◆ REQUIRED ACTION:
A verbatim reproduction of the lines below, from the line containing "Where should I" through the line containing "Given: Open the Project navigator folder icon", both ends included, is the whole required output.

◆ RECORDS FOR THE TASK:
####################
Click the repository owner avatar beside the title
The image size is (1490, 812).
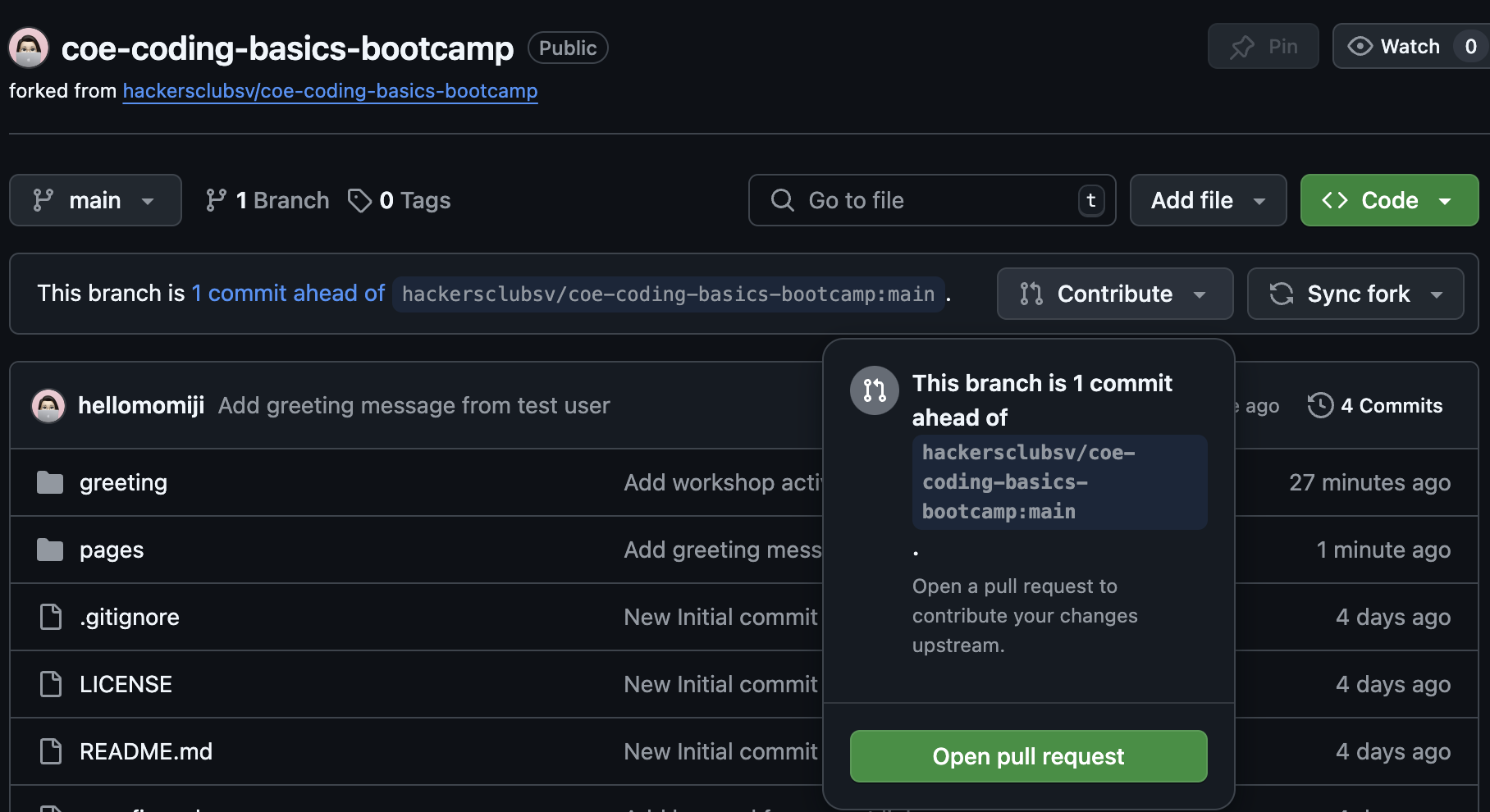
####################
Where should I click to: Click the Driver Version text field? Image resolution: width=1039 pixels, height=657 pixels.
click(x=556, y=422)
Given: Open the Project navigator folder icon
####################
◆ ANSWER BOX:
Where should I click to: Click the Driver Version text field? Image resolution: width=1039 pixels, height=657 pixels.
click(x=556, y=422)
Given: Open the Project navigator folder icon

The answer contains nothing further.